Paeds Resp Flashcards
What type of infection is pneumonia (URTI or LRTI)
lower respiratory tract infection
pneumonia- pathology
1- microbe manages to get past the protective mechanisms of the respiratory system (coughing, mucociliary escalator and alveolar macrophages) –> microbe multiplies and crosses from the airways to the lung tissue
2- tissue fills with white blood cells, proteins, fluids and RBCs (if capillary gets damaged) –> inflammatory response leads to fluid accumulation in the lungs
3- Many different microbes can cause pneumonia- these microbes can be acquired in different ways too
most common causative organisms of pneumonia in newborns
Group B strep most common, but also gram negative enterococci and bacilli (klebsiella, pseudomonas, pseudomonas)
most common causative organisms of pneumonia in infants and young children
RSV= most common, but also common are strep pneumonia/ H influenzae/ Bordatella pertussis/ Chlamydia trachomatis. Staph aureus is an infrequent but serious cause
most common causative organisms of pneumonia in children over 5 years
Mycoplasma pneumoniae, strep pneumoniae, chlamydia pneumoniae
which organism should be considered as a potential cause of pneumonia at all ages
mycobacterium tuberculosis
presentation of pneumonia in children
- usually preceded by an URTI, followed by fever, cough and rapid breathing
- lethargy, poor feeding
- localised chest/ abdominal or neck pain is a feature of pleural irritation and suggests bacterial infection
clinical features of pneumonia in children may include
- tachypnoea
- nasal flaring
- chest indrawing
- increased respiratory rate (most sensitive clinical sign)
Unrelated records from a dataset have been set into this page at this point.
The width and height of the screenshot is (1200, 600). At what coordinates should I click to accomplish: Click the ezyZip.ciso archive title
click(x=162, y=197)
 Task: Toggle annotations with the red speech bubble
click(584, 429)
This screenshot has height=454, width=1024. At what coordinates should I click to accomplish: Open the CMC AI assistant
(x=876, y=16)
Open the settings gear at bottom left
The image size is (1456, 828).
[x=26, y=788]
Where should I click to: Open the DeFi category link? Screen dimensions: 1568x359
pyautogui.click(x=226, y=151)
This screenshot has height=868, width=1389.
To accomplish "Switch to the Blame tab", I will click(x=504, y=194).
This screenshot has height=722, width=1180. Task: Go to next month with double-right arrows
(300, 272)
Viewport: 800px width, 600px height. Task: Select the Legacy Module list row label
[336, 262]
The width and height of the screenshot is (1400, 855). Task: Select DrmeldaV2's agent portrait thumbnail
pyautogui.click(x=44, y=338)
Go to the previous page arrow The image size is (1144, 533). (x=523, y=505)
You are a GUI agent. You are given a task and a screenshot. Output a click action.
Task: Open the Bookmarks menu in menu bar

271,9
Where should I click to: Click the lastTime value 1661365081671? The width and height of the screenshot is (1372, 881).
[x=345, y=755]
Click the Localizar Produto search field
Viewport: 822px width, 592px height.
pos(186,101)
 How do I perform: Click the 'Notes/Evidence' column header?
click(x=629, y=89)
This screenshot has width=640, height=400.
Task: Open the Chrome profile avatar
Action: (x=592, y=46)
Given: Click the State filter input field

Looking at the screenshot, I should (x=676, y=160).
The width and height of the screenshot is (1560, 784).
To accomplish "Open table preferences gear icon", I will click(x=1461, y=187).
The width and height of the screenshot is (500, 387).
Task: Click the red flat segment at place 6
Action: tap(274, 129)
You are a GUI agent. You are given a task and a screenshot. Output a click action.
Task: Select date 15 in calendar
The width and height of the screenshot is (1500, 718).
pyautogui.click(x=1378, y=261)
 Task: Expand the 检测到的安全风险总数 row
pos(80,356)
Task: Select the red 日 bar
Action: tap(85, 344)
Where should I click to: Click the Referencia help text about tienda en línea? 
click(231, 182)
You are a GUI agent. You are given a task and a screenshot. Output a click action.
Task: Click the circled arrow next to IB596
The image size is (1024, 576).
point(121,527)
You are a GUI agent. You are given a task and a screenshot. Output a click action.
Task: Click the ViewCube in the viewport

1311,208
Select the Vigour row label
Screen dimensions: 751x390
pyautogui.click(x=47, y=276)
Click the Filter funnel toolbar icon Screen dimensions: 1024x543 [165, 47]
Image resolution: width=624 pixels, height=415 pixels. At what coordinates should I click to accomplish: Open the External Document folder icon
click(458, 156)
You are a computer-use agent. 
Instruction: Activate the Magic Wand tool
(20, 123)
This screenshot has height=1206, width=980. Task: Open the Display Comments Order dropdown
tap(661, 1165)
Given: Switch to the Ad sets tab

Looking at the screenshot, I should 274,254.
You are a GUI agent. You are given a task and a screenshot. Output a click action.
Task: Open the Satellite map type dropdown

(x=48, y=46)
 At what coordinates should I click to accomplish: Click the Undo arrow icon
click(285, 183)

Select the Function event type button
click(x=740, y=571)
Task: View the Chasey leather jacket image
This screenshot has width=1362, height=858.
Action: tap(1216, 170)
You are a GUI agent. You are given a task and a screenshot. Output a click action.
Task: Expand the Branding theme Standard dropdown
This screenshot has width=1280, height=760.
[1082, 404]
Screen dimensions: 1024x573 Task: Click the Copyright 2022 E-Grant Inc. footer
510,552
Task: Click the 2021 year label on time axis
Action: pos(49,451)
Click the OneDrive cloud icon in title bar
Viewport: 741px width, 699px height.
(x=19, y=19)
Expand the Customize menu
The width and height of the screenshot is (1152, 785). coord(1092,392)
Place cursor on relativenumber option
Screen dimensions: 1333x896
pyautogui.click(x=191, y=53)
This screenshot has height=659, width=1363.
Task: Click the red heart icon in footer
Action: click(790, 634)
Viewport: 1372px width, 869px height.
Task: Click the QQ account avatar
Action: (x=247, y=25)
- may have end-inspiratory crackles
- reduced oxygen saturation
tests for diagnosing pneumonia in children
- CXR confirms diagnosis but cannot reliably differentiate between bacterial and viral pneumonia. In a small proportion of children the pneumonia may be associated with pleural effusion where there may be blunting of the costophrenic angle on the CXR- some of these effusions may develop into empyema and fibrin strands may form, leading to septations
- in younger children a nasopharyngeal aspirate may identify viral causes. Blood tests are generally unhelpful in differentiating between viral and bacterial causes
criteria indicating hospital admission for pneumonia in children
- oxygen saturation <92%
- recurrent apnoea
- grunting
- inability to maintain inadequate fluid/feed intake
supportive care which should be provided to children with pneumonia
- oxygen if hypoxia
- analgesia if there is pain
- IV fluids should be given if necessary to correct dehydration and maintain adequate hydration and sodium balance
choice of antibiotics for children with pneumonia:
1- newborns
2- older infants
3- children over 5
1- newborns require broad-spectrum IV antibiotics e.g. gentamicin or cefotaxime
2- older infants can normally be managed with oral amoxicillin UNLESS it is pneumonia due to mycoplasma pneumonia (this should be treated with a macrolide). Broad spectrum antibiotics such as co-amoxiclav are reserved for complicated/unresponsive pneumonia
3- children over 5: amoxicillin or an oral macrolide (e.g. erythromycin, clarithromycin, azithromycin). No advantage to giving IV rather than orally if there is mild/moderate pneumonia
persistent fever despite 48hrs of antibiotics in children with pneumonia suggests…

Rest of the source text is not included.